Copy out the full listing below as it stands, with its pictures left behind.

▶ INPUT RECORDS:
____

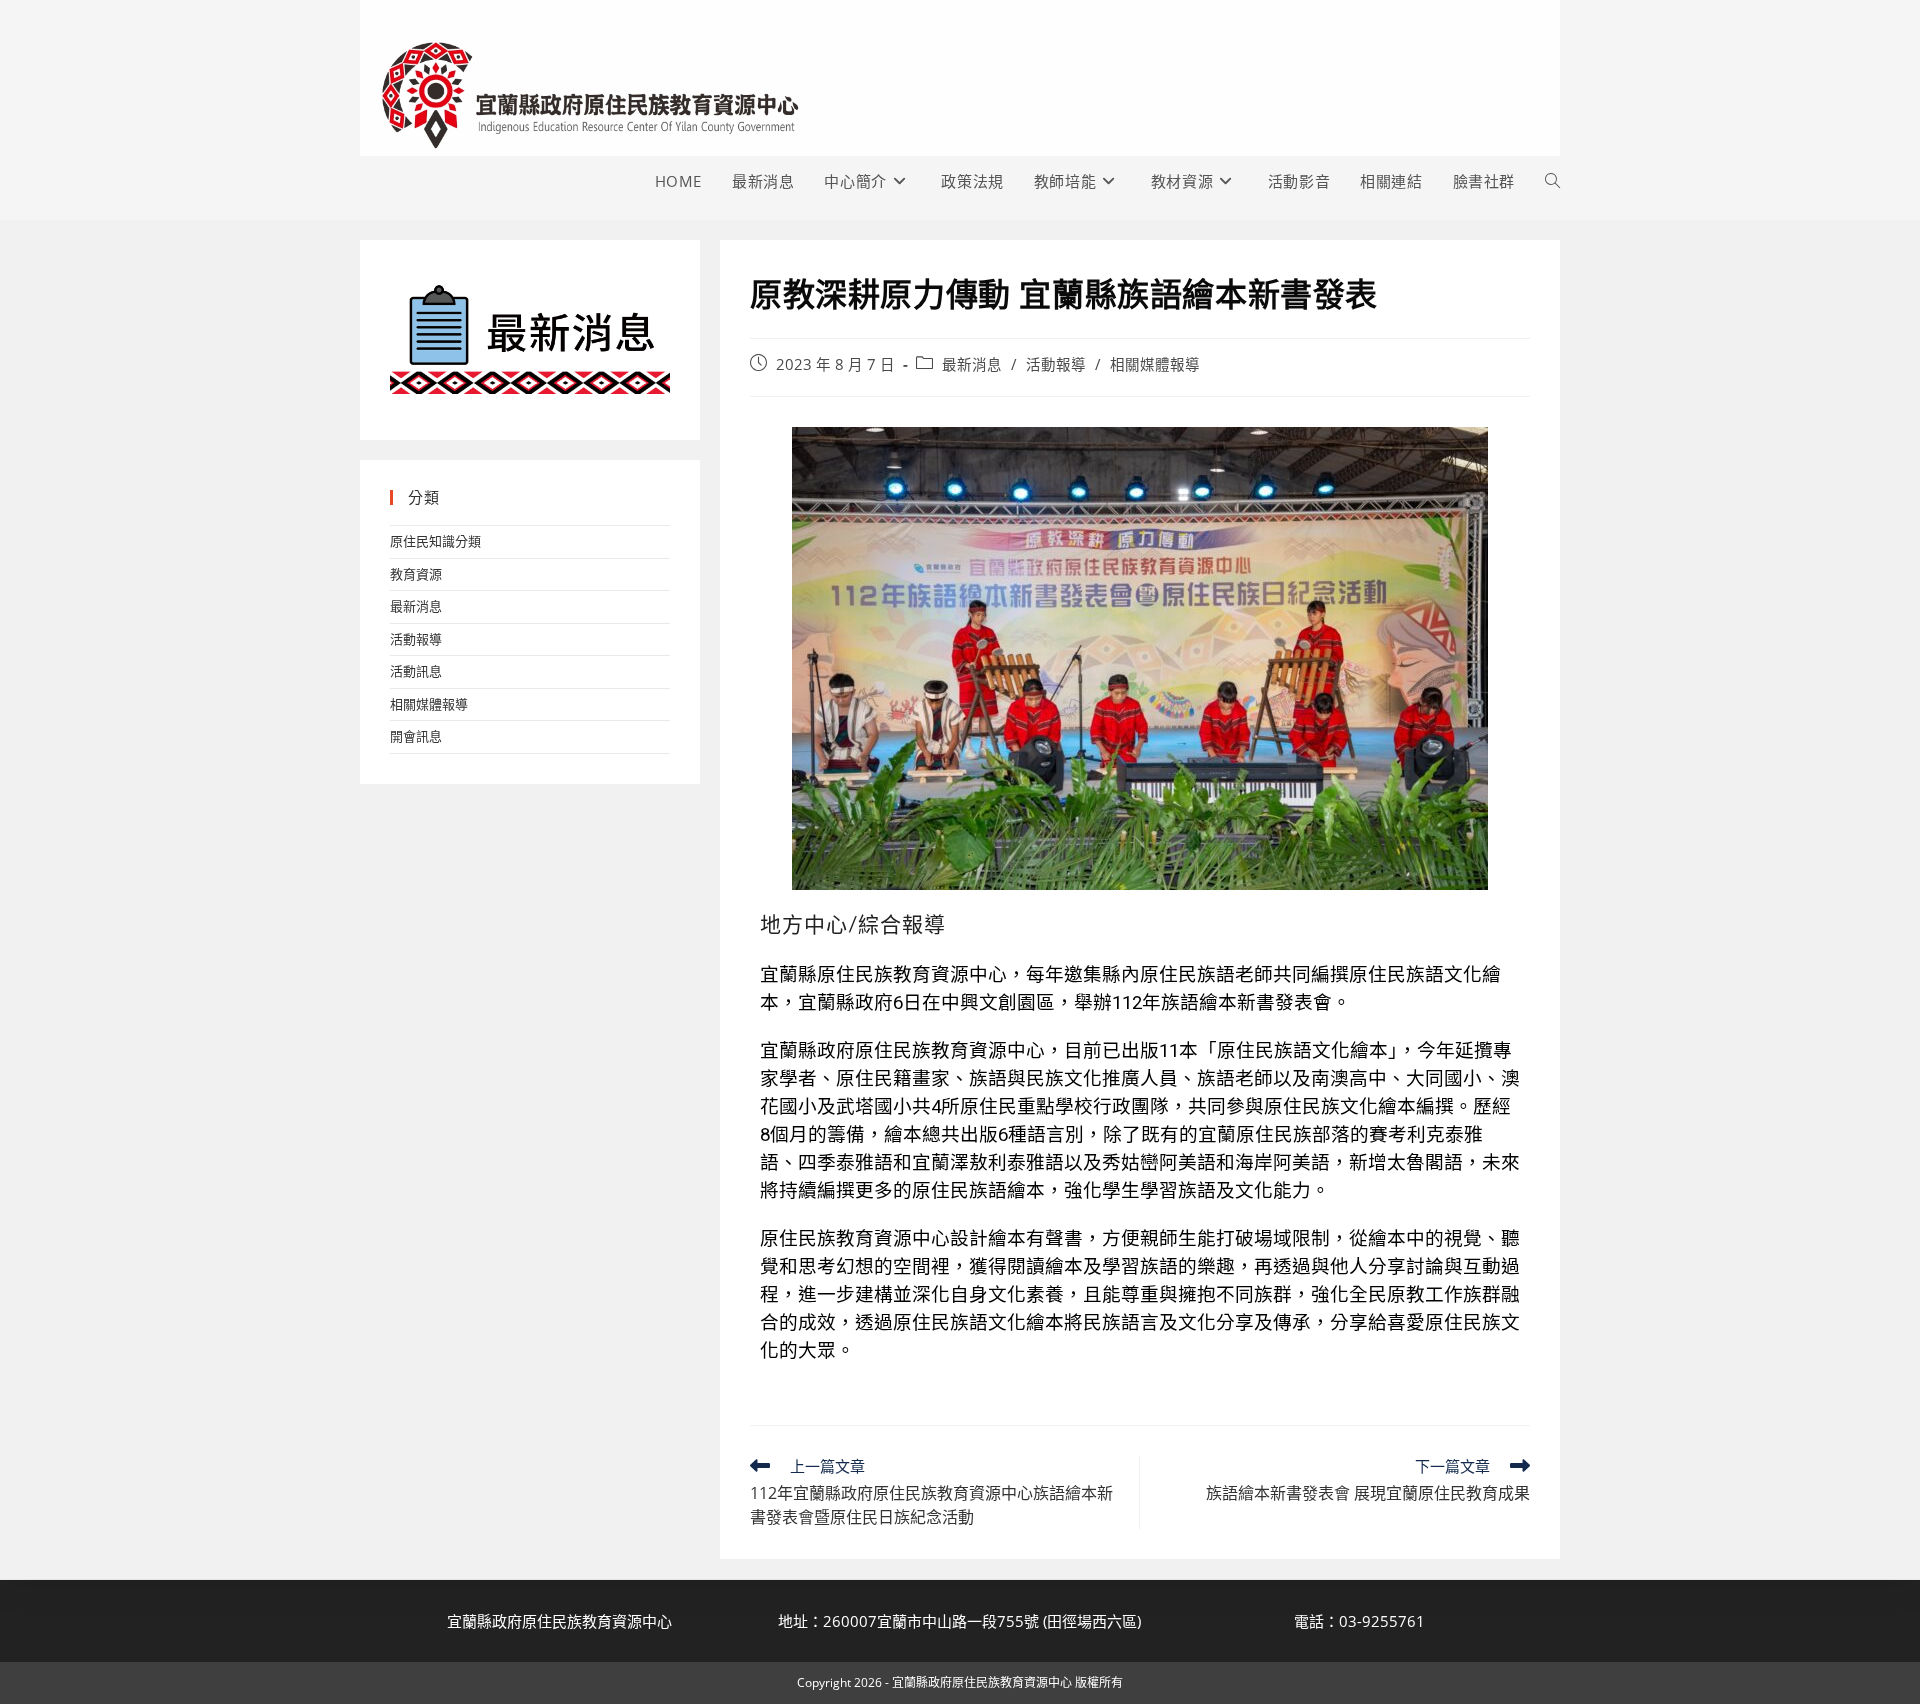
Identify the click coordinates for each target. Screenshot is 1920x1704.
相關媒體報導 (1155, 364)
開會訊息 (416, 736)
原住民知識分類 (435, 541)
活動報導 (1056, 364)
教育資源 (416, 574)
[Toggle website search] (1552, 181)
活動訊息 (416, 671)
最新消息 (972, 364)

____

▶ EXERCISE ANSWER:
Identify the click coordinates for each target. Screenshot is 1920x1704.
相關媒體報導 (1155, 364)
開會訊息 (416, 736)
原住民知識分類 (435, 541)
活動報導 (1056, 364)
教育資源 (416, 574)
[Toggle website search] (1552, 181)
活動訊息 (416, 671)
最新消息 (972, 364)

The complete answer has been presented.